Exercise instructions
(1) In the passage on Hindutva and Zionism, translate this sentence into Spanish: "One of the key speakers of this event was BJP member and then-Rajya Sabha member of parliament, Subramaniam Swamy."
(2) Proceed with the passage on Hindutva and Zionism, continuing it from its final sentence.

Document text
Hindutva and Zionism
In 2019, an event at Mumbai University’s Convocation Hall made evident the historical and much-desired relationship between Hindutva and Zionism. The poster for this event read “Leaders' Ideas of Nations in the Context of Zionism and Hindutva” and bore side-by-side photos of VD Savarkar and Theodor Herzl, the father of modern political Zionism.54 One of the key speakers of this event was BJP member and then-Rajya Sabha member of parliament, Subramaniam Swamy.
Going as far back as the 1920s, Savarkar was vocal in his support for the direction that the Balfour Declaration was heading towards, stating that, “If the Zionists’ dreams are ever realized — if Palestine becomes a Jewish state — it will gladden us almost as much as our Jewish friends.”55 He coined the term “Hindutva” in 1922, seeing in Zionism an ethno-nationalist cousin whose ideology shared similar foundations: notions of race supremacy, Islamophobia, and the idea that a nation can be built on a singular identity.

Provided material
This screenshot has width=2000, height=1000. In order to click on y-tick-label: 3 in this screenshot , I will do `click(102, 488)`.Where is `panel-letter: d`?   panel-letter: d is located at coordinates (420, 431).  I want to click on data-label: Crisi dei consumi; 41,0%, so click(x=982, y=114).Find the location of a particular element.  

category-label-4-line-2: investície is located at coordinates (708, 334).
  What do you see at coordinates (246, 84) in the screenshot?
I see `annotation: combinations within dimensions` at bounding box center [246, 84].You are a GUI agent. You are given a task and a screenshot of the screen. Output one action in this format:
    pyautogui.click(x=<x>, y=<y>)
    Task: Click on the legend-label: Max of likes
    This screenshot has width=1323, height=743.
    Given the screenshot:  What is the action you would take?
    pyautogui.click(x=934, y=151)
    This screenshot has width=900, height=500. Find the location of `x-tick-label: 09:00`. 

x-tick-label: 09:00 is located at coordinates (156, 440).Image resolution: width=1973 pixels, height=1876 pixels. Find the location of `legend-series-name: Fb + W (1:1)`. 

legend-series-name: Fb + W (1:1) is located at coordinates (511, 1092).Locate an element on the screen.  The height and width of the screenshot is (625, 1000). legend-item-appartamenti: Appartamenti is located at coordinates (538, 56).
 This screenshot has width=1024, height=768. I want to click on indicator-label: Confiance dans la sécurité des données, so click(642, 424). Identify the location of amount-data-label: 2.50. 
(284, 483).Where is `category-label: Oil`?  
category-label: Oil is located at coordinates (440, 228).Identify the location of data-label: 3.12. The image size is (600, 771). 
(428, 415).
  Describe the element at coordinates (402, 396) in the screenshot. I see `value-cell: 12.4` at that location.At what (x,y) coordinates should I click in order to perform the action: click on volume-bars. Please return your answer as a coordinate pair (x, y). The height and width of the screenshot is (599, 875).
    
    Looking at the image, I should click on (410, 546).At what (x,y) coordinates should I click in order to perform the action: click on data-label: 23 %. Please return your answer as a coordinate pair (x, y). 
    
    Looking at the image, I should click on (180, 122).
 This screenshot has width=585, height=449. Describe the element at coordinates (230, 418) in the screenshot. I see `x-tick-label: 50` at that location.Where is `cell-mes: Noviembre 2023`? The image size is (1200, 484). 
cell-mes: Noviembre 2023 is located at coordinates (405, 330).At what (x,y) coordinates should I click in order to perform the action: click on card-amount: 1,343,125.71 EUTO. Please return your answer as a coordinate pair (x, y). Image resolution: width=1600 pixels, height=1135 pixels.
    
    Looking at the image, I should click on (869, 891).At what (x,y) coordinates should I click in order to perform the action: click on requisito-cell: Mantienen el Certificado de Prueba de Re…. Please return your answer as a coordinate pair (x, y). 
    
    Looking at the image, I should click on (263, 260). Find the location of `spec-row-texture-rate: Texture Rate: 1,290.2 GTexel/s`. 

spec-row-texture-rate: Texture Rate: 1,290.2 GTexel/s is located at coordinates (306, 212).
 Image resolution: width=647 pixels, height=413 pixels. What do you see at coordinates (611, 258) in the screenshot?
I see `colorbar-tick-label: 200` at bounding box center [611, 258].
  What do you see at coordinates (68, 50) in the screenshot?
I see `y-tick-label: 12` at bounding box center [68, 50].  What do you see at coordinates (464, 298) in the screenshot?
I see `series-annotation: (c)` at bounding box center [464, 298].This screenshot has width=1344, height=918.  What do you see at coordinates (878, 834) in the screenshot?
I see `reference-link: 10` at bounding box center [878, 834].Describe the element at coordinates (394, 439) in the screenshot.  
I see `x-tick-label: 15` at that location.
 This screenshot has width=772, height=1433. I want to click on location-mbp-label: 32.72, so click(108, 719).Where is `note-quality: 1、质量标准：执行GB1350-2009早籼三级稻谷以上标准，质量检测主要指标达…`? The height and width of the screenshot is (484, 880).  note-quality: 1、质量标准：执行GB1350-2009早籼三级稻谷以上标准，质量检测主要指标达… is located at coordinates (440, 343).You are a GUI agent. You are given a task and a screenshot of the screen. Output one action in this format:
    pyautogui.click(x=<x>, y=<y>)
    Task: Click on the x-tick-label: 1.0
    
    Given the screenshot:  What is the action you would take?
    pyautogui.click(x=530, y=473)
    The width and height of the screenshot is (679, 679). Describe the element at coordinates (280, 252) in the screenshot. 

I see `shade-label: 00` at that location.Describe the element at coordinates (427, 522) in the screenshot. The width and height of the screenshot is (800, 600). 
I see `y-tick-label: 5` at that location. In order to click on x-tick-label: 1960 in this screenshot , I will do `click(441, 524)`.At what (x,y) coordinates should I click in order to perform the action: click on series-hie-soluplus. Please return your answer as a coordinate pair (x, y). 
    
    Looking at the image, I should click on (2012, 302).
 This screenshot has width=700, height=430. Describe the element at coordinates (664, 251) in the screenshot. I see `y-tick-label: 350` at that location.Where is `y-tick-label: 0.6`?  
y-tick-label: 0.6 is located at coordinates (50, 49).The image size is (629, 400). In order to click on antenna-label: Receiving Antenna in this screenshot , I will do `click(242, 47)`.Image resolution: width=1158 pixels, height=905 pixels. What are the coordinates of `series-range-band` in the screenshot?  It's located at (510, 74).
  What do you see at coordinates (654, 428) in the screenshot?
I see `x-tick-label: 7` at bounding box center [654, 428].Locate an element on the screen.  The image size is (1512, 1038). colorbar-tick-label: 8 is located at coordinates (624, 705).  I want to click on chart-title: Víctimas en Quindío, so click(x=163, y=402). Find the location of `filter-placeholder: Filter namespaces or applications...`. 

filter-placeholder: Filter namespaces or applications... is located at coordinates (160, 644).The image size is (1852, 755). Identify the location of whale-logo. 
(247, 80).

Numbered responses
(1) Uno de los oradores principales de este evento fue Subramaniam Swamy, miembro del BJP y entonces miembro del parlamento en la Rajya Sabha.

(2)
During his time in power, Prime Minister Narendra Modi has further bolstered this relationship. He became the first sitting Indian Prime Minister to visit Israel in 2017, and stood by Benjamin Netanyahu as they paid homage at the grave of Herzl. But nothing paints a clearer picture than India’s defence exchanges with Israel. Weapon imports have risen by over 175 per cent between 2015 and 2019.56 As of 2022, India is Israel's largest client for military equipment sales, and Israel is India's second-largest supplier of military equipment after Russia; approximately 42.1% of all Israeli arms exports are received by India.57 In the same year, Israel hit a new record of $12.5 billion, doubling its arms sales within a decade.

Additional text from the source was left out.